Seperti diketahui sebelumnya, pertandingan Arema vs Persebaya berakhir dengan memakan korban jiwa. Suporter yang masuk ke lapangan ditindak secara berlebihan oleh pihak pengamanan, yang berujung pada penembakkan gas air mata ke arah tribun penonton.

Julius menjabarkan bahwa mengenai situasi dan kondisi di lapangan, perlu dipertanyakan kenapa gas air mata ditembakkan ke arah tribun. Secara prosedur, ia juga menanyakan apakah sebelum ditembakkan sudah dilakukan tahapan dinamisasi massa dengan penggiringan keluar, sikap persuasif, serta pemberian peringatan secara verbal kepada massa. Namun, dari gambaran dalam video yang beredar, justru penembakkan gas air mata langsung dilakukan dan diarahkan ke tribun penonton.

"Gas air mata ditembakkan langsung ke badan penonton, itu sudah jelas tujuannya bukan mlumpuhkan tapi melukai. Ketika ditembakkan secara masif dan itu mengarah ke penonton, ada unsur kesengajaan yang dikomandoi. Saya tidak melihat mereka saling berkomunikasi satu sama lain, seolah mereka bergerak serentak," paparnya.

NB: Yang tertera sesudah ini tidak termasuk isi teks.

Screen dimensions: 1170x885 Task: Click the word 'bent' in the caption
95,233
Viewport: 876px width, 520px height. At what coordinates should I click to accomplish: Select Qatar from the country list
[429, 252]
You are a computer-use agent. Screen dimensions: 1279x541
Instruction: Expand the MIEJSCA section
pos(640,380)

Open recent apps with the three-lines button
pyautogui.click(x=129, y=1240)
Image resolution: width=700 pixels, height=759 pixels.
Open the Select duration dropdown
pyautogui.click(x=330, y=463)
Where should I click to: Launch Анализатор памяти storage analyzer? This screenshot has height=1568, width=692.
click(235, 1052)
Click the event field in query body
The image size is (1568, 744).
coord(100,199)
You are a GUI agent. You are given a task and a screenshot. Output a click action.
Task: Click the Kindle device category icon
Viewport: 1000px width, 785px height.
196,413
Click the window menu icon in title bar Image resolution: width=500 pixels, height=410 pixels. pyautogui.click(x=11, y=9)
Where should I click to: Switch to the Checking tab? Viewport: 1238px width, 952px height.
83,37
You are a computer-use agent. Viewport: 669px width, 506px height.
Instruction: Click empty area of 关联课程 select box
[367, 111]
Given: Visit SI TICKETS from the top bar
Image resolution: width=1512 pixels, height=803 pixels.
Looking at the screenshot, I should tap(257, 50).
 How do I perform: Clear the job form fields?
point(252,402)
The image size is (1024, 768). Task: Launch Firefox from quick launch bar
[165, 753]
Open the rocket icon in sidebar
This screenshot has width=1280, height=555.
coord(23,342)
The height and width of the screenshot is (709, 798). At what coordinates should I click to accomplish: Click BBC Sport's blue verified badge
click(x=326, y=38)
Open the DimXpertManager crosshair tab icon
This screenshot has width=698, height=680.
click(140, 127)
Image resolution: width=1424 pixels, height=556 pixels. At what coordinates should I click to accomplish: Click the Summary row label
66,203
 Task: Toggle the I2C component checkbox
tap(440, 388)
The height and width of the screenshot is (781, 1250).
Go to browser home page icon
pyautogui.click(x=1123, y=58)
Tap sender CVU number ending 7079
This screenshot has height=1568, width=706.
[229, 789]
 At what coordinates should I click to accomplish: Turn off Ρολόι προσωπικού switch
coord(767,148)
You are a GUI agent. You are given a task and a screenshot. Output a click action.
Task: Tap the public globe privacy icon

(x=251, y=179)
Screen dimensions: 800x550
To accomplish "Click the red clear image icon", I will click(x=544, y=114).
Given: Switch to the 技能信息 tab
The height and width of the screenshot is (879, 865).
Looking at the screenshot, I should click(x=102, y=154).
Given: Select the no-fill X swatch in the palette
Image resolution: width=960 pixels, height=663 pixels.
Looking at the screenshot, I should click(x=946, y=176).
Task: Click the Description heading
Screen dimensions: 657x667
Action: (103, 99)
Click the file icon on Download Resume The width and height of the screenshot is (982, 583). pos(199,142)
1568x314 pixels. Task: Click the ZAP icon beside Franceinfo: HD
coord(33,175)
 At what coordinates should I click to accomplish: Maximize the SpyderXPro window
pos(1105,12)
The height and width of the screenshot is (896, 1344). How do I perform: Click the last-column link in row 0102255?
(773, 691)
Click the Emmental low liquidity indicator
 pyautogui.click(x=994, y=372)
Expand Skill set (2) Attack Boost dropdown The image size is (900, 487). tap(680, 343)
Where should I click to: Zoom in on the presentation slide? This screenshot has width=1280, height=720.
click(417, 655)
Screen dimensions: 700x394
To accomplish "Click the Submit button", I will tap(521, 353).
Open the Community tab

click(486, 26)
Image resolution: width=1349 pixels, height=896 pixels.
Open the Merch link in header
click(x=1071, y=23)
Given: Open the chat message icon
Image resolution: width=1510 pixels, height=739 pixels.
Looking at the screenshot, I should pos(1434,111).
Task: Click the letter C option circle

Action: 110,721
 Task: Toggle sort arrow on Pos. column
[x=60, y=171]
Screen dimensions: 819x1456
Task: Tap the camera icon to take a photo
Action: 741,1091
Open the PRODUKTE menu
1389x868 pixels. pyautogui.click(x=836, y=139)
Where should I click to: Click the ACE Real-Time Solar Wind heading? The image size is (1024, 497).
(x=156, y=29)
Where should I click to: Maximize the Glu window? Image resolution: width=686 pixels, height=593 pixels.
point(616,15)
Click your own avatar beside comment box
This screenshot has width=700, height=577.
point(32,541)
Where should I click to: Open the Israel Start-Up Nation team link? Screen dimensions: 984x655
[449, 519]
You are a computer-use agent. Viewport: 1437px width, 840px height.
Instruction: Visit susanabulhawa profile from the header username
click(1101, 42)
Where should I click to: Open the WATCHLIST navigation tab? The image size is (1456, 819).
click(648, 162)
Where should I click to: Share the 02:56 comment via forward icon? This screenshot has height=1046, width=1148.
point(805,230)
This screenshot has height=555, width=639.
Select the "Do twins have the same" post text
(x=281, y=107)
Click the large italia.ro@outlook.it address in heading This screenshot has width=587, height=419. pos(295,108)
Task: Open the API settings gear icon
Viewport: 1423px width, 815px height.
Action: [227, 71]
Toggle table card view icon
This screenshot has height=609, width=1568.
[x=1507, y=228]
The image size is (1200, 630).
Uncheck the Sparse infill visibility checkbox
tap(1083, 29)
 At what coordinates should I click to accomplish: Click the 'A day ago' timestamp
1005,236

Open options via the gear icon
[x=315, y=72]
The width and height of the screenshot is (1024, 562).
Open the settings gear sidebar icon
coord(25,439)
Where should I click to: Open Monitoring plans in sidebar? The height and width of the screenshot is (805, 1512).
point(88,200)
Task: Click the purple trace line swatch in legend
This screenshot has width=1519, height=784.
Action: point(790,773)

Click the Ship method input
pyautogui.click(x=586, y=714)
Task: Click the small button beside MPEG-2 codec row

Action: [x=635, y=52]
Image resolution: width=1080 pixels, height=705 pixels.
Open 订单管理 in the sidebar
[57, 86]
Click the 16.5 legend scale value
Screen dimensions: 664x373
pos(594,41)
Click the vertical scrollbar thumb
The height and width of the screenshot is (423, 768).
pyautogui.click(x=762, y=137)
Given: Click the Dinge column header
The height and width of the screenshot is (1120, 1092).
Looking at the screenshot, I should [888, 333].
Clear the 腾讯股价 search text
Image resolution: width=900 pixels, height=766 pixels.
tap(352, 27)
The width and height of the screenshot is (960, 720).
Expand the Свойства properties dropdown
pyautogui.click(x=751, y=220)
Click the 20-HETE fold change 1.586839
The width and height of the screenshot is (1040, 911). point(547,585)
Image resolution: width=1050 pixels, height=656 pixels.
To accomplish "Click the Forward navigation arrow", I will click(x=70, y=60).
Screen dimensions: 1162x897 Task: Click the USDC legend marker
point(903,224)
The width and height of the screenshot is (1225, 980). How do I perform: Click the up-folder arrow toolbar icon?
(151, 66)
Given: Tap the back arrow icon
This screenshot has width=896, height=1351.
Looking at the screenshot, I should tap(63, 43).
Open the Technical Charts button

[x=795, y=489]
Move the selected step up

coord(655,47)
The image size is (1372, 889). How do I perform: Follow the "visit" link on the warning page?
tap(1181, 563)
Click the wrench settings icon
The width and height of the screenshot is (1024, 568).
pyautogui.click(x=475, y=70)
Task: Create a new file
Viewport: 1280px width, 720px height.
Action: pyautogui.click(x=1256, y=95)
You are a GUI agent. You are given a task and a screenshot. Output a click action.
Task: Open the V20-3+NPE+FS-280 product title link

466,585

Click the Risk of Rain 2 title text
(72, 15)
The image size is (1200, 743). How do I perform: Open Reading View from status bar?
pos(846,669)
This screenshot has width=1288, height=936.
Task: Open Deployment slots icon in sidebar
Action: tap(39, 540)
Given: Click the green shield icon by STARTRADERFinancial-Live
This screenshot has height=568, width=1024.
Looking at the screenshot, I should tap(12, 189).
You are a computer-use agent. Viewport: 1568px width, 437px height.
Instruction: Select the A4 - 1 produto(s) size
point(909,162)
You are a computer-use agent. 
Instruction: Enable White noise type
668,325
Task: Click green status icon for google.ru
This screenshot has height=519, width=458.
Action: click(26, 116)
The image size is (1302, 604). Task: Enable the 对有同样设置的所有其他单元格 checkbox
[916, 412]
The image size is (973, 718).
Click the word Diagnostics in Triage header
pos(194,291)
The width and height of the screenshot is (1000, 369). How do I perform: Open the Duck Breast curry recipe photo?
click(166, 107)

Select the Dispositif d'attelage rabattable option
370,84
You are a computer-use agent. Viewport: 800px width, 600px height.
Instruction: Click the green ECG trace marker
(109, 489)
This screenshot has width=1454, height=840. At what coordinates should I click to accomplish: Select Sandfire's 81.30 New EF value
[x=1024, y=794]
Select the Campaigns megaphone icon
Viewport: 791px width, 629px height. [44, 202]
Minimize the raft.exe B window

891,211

Pengamanan yang dilakukan oleh pihak kepolisian maupun TNI menurut Julius perlu ditelusuri terkait komando. TNI tidak bisa memgomandoi polisi, pun polisi tidak bisa mengomandoi TNI. Julius mengatakan bahwa komando du atasnya perlu ditelusuri lebih jauh lagi.

"Ada keserentakan dalam menindak, yang belum diketahui apakah ini ada komandonya. Apakah ada komando di atasnya? Atau masing-masing masing dikomandoi siapa di pucuk pimpinan," ucapnya

Julius meminta negara harus turun tangan dalam mengusut adanya komando atau tidak. Pertanggungjawaban yang dilakukan juga bukan hanya pidana apalagi etik belaka, melainkan perlu melihat adanya konteks pelanggaran HAM yang harus diusut. Selain itu, ia meminta bahwa sejak saat ini, pendekatan pelumpuhan tidak beh diterapkan lagi di dalam stadion. Menurutnya, kerumunan sipil olahraga harus bersih dari kekerasan.